Source data:
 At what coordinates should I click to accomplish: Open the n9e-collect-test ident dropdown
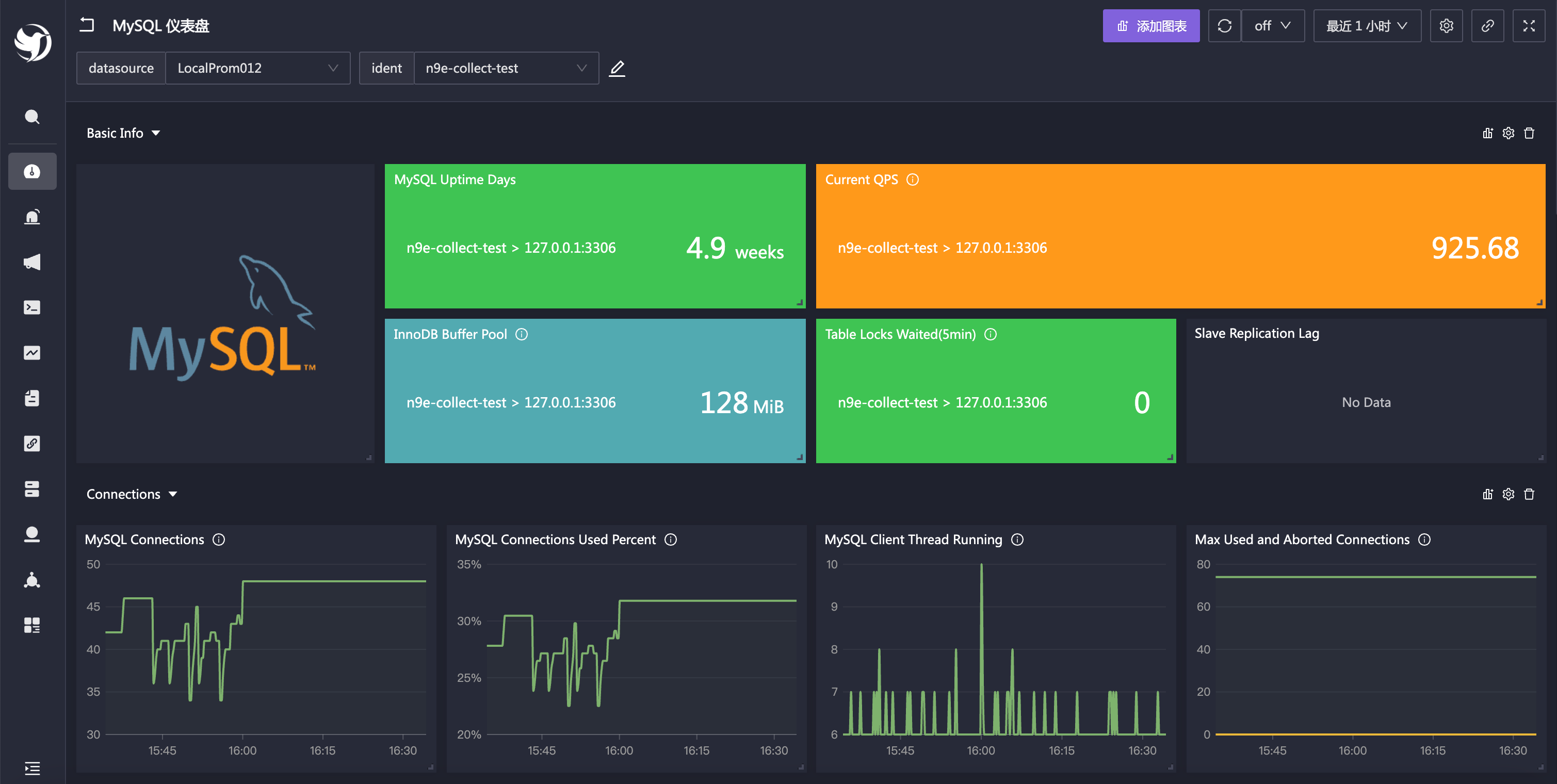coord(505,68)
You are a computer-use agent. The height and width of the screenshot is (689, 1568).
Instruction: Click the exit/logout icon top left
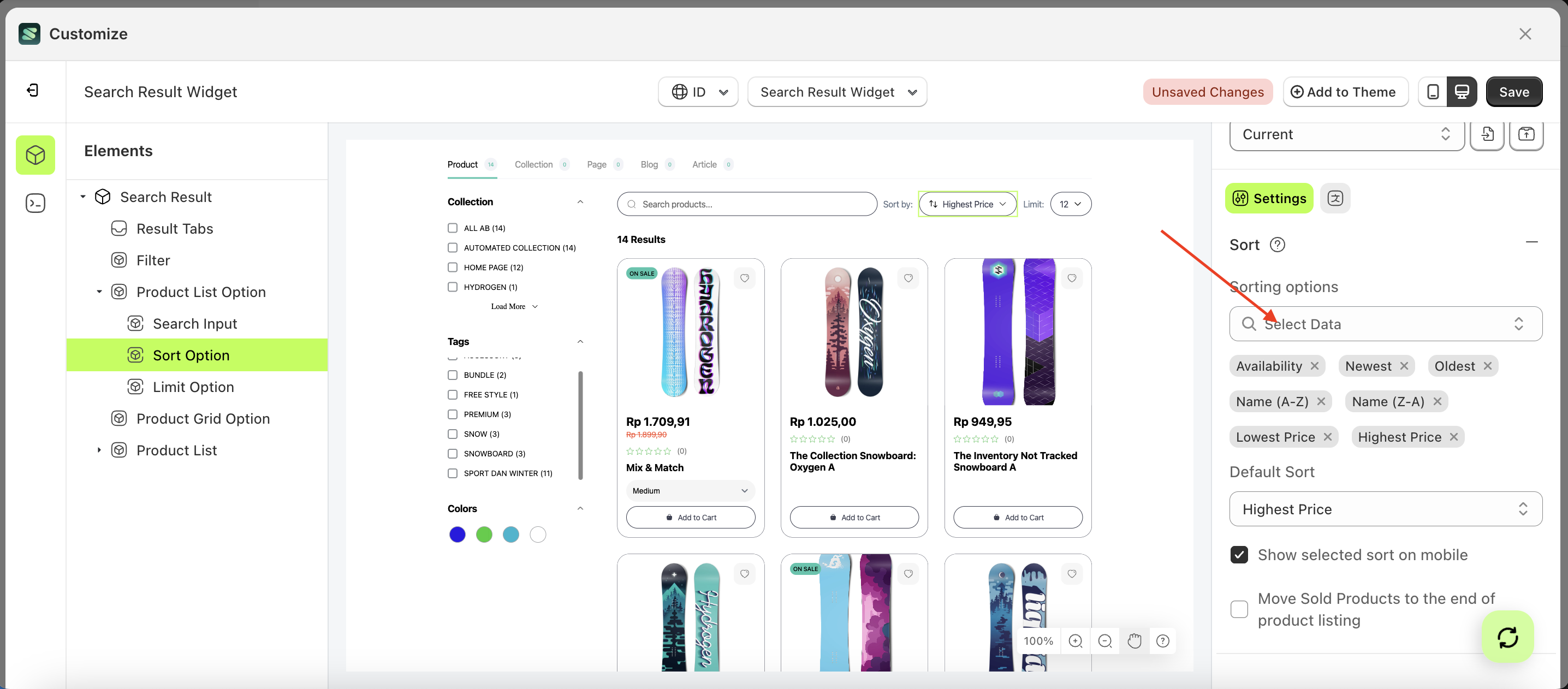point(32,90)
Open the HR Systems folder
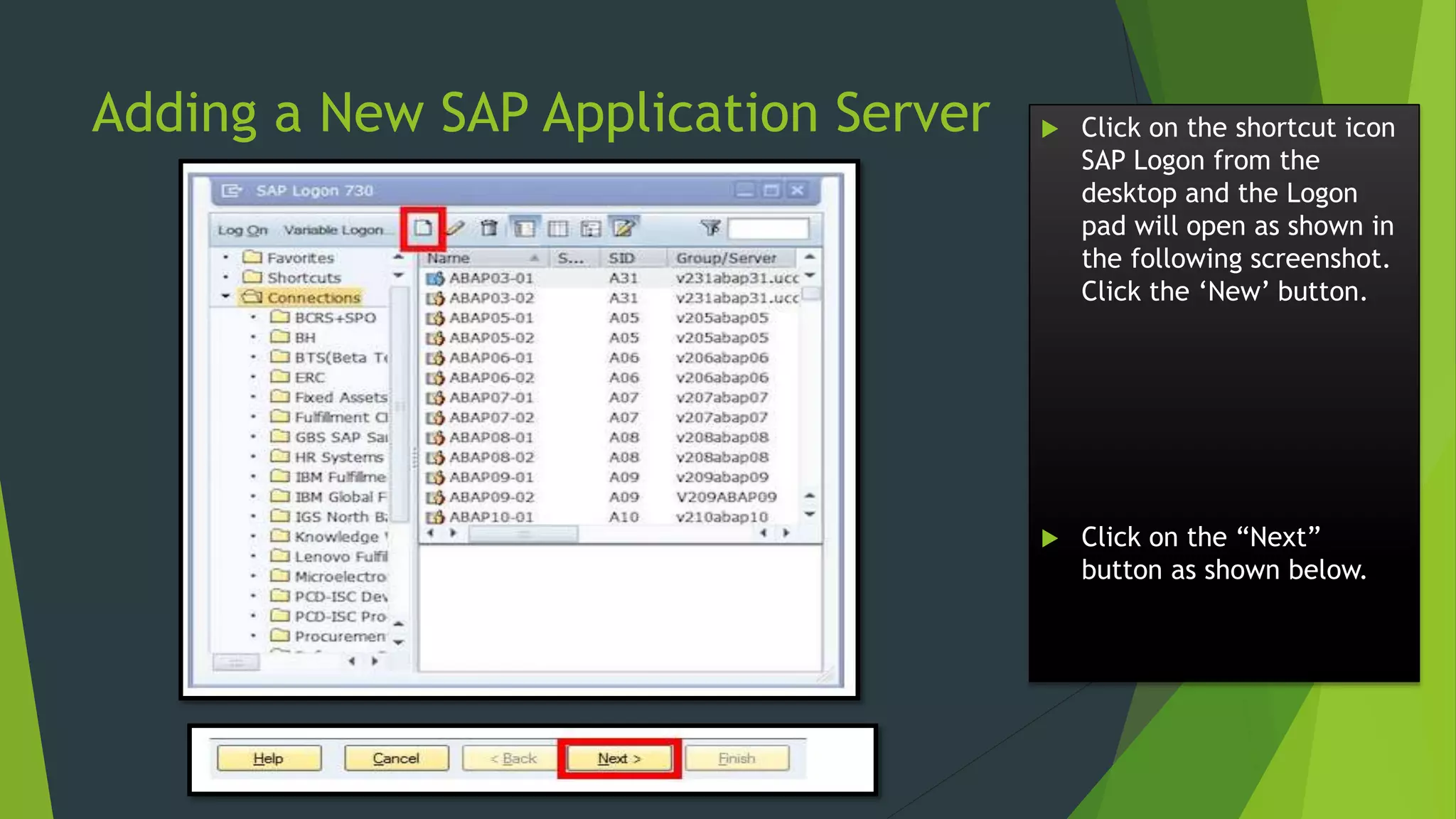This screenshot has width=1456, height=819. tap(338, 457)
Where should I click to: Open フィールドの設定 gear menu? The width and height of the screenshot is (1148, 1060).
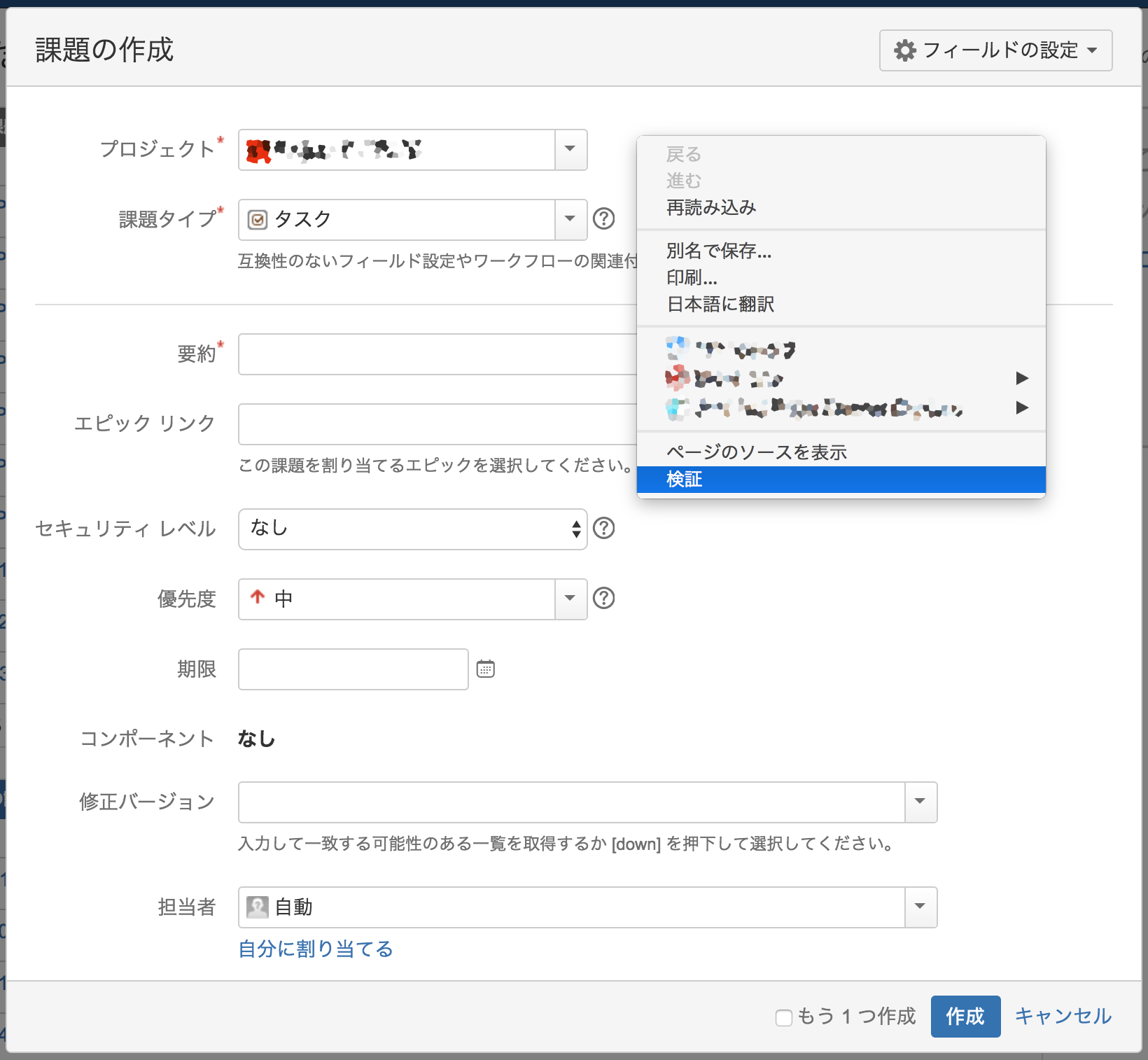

Assignment: Word for word, retype the lines from the one with "Open the HR Systems folder" through the final line of the data, both included. No pictures belong in the copy.

Output of the task:
Open the HR Systems folder
This screenshot has width=1456, height=819. tap(338, 457)
Where should I click to: Open フィールドの設定 gear menu? The width and height of the screenshot is (1148, 1060).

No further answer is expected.